Her tongue is the last feature revealed—a symbolic climax. Images from Kolkata’s Kumartuli to Delhi’s unassuming shrines remind us: Kali’s face and tongue are truth, not spectacle.

8. Speaking Your Truth: Lessons We Can Apply

Inspired by Kali, we can bring her lessons into daily life:
1. Use your words fearlessly—challenge an unfair boss, stand with the marginalized, call out what’s wrong.
2. Balance your voice—passion needs grounding, emotion needs awareness.
3. Transform fear into power—like Kali, let your rage be purposeful, not destructive.

In personal or social spheres, observe where your tongue—your voice—is silenced. Then, speak.

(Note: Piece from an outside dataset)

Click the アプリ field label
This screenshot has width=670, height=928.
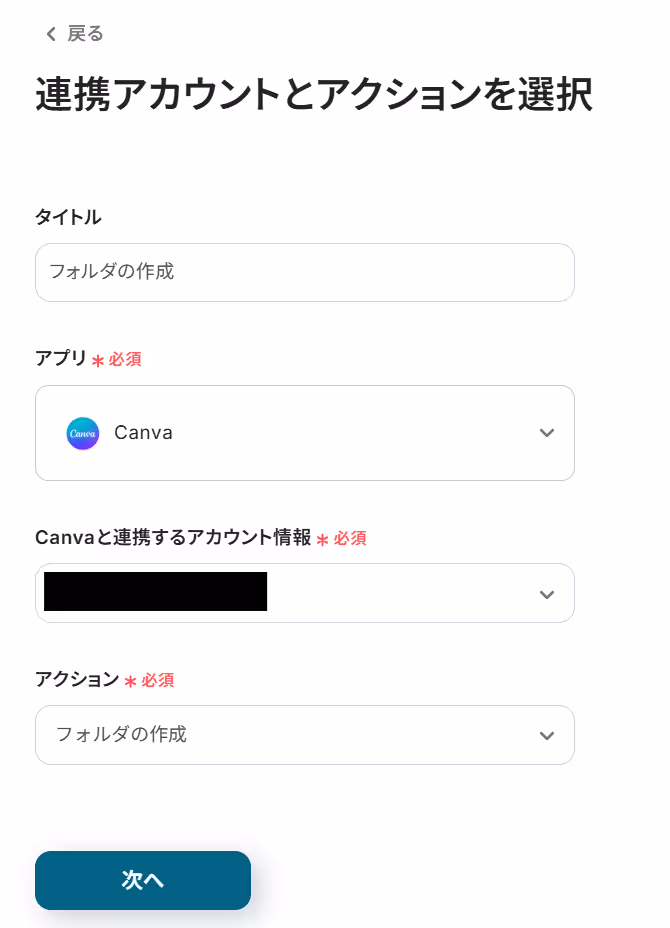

More Than Myth—An Archetype for Our Times

Maa Kali’s tongue isn’t a gruesome flourish of terror—it’s a signal: this isn’t just about rage. It’s about agency. It's about confronting injustice, consuming the ego, and balancing power with awareness.
Her visage mirrors our modern needs: to scream in the face of corruption, to dismantle outdated myths, to know that sometimes, rage is righteous—and necessary.
In her stark symbolism, we find an invitation: to speak our truth boldly, to let go of fear, and to trust the transformative force within us. Because, like Kali, our voices are powerful—when we finally let them loose.